I have had a lot of people asking what the blue recipe is for an Ultramarine commission I have been working on recently. I achieve this Ultramarines Blue with an airbrush. I know some people are adverse to the trend of airbrushed armies but please keep an open mind on this one. I am not a fan of these all airbrush affairs either and as a military model maker also, the idea is to use all tools available to give the best results. I strive to make the use of an airbrush as subtle as possible and to do this I employ ideas and techniques that are commonly found with traditional brush work. For armour that technique is glazes. So here we go.
1. Easy first step. Prime white. Sounds obvious but the primer colour will change the tone of the base coat. The most recent example of this happening to me was whilst doing an Imperial Fists Comtemptor, I primed it grey, loved the paint job and decided to do an army. I primed the troops white not thinking it would make a big difference and in the photos the Contemptor had a green hue to the yellow, so believe me priming matters.
2. Next comes the pre-shading. If your not familiar with this don’t worry as I will do a separate tutorial covering the techniques use with troops and vehicles. In short you need to worry about making the largest most prominent armour plates like the shins, thighs, shoulder pads and on these cataphractii, and other upper surfaces of the model lighter.
3. The base coat is Altdorf Guard Blue. Again I would like to iterate a point here about brushes and airbrushes. The thinner the paint for both tools, the smoother the blends and the longer it takes to get a good result. They are not as different as they first appear, however, due to the way that the high contrast/low saturation airbrushed look has become so popular on the net with 40k miniatures in particular, you see only one extreme side of this tool. If you really thin paints in the airbrush you will need to dust the model to begin with gently, building up the colour saturation is key.
As you can see we have just a tint of blue at this stage. Further passes will darken the hue to what you want. This is important, using my way you can build up as many or as few layers as possible. You can keep the pre-shade as visible or as subtle as you want.
Pre-shading is one of the ways to keep the ‘airbrushed’ look down. As you can see, one colour in and you already have tonal difference on your model.
4. The next highlight is Calgar Blue. Remember the thinner the paint, even in an airbrush, the more subtle the effect but also the more careful you have to be. The application of colour on the model will not be as obvious at first and you run the risk of over loading the model with paint. Slow and steady is the name of the game here, also the notion that aibrushes are quick and easy fixes go out the window right about now. Add this colour to the usual places for high lights, outer edges, raised areas and the like.
5. The final airbrush applied highlight is a 1:1 mix of Calgar Blue and white. Again apply this highlight to the traditional places for all of your extreme highlights. I took the picture from above to see all the large ‘money maker’ panels and yes it has that airbrush look to it but keep reading as I will endeavor to clear that up for you.
6. This stage is the most important stage. This is the part where I use a glaze for two reasons. The first is to eliminate that airbrushed look that doesn’t appeal to all, and secondly to literally choose the shade of blue I want.

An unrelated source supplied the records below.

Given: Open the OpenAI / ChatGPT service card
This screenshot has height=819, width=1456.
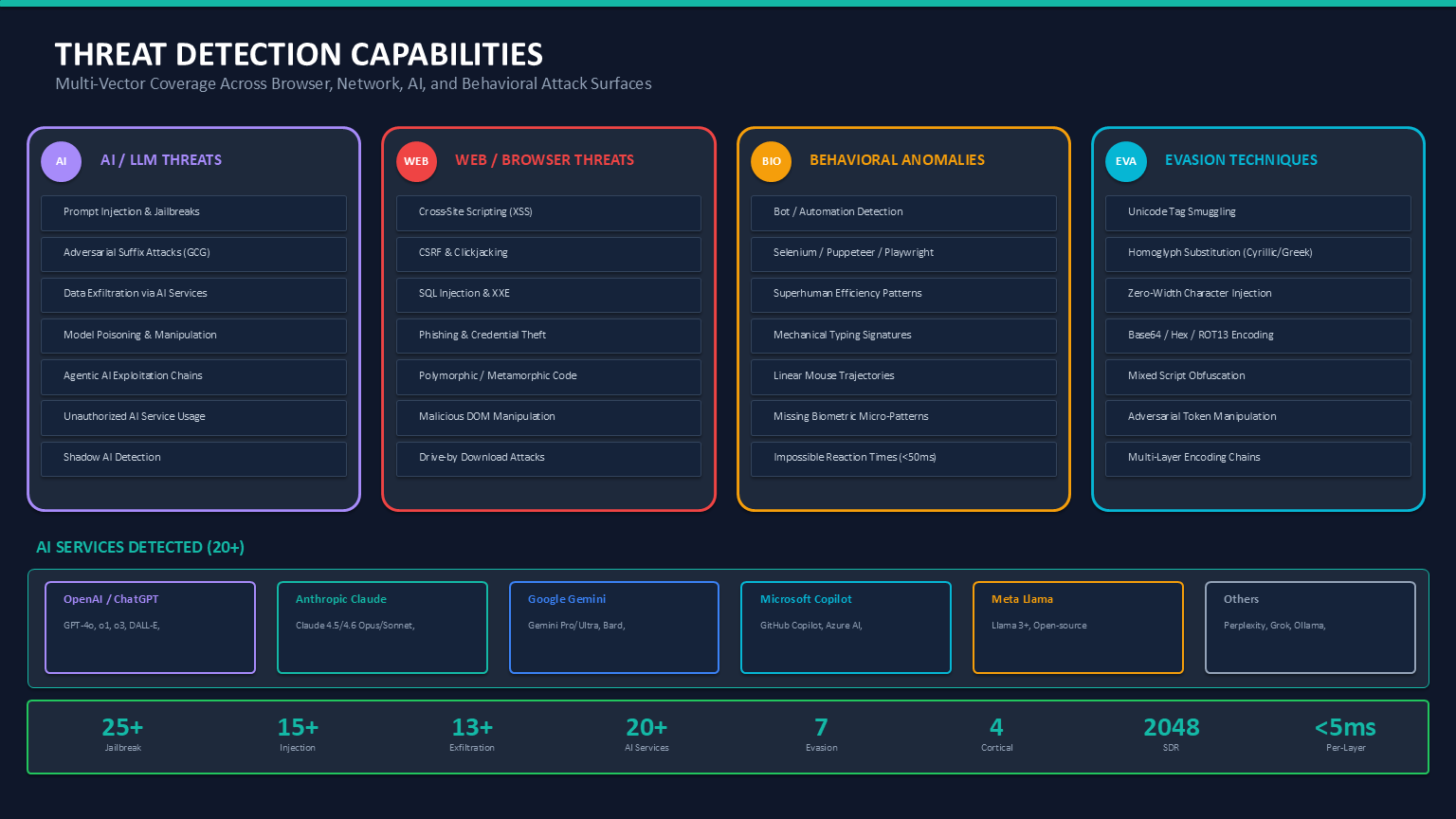Looking at the screenshot, I should coord(150,628).
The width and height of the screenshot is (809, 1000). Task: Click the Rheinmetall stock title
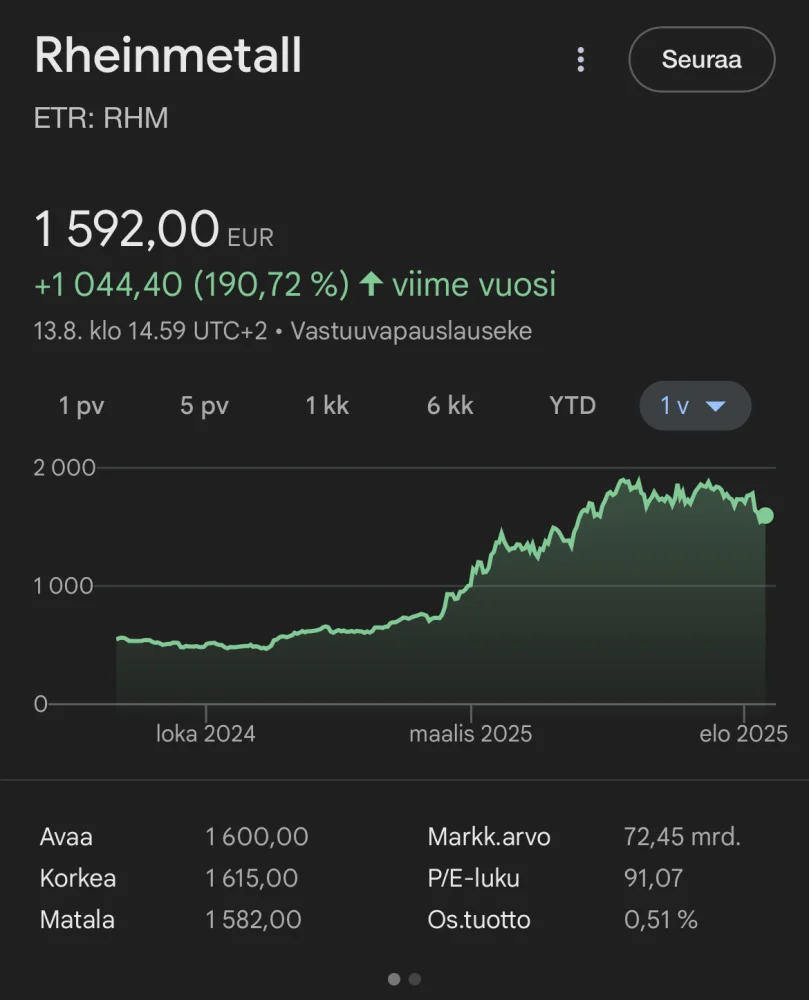(x=168, y=56)
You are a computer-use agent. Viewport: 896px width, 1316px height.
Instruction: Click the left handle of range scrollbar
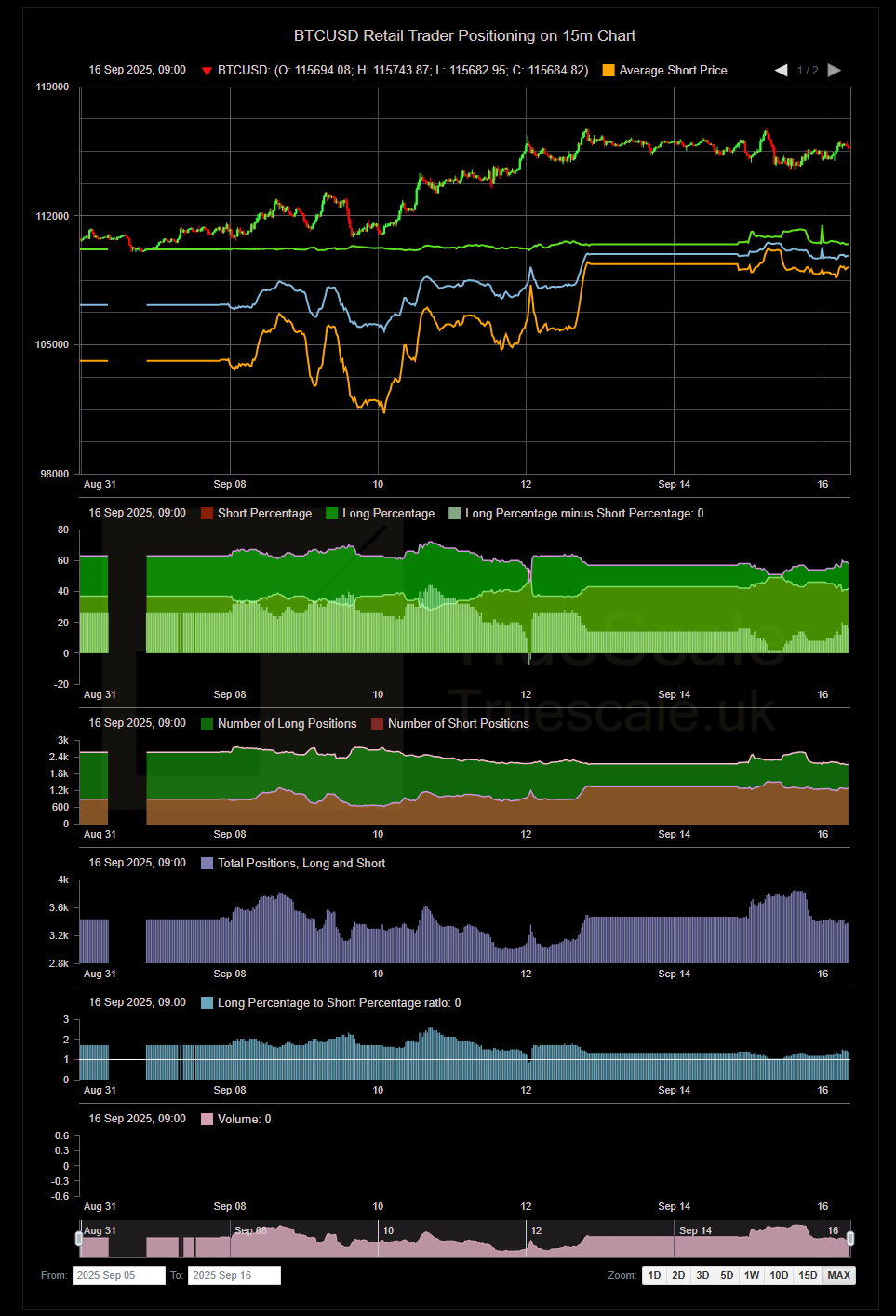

I use Guilliman Blue glaze for this. Its more important the be gentle and trust the paint has gone onto the model with a glaze as it is even harder to see and you don’t want it to pool on the model from overdoing it. The more coats of the glaze the darker your blue will be, you have total control here. You can go from a couple of light coats to darken and soften things or you can keep going with the glaze and wipe out the pre-shading if you wanted.
The glaze diffuses the neat but harsh gradient an airbrush can give, as you can see above.
7. This stage, although simple is pretty important too. It’s the application of a gloss varnish. It has a two fold advantage here, it acts a barrier for all your hard work so far, like a game save. Also it needs to be a good solid coverage so the next stage doesn’t seep into the paint and stain it.
8. This is the pin wash stage. I use black oil paint thinned with turpentine. Because of the gloss coat you will only need to touch the wash accurately into the recesses and watch capillary action suck the paint into all the nooks and crannies. This will take a while to dry. Once it has, give the model a satin coat of varnish so you can apply paint with a brush again.
9. The final stage is to do an edge highlight of a 1:2 mix of Calgar blue and white. This is your armour done. Remember, you can eliminate the airbrushed feel by following the weathering stages I have detailed in my earlier tutorials.
You can apply this to most colours. I have done it with my pre-Heresy Space Wolves, for the glazing step I used Tamiya Smoke and this desaturated the grey to give a more natural blend. Again, I hope this helps and I will be back with a pre-shading tutorial next.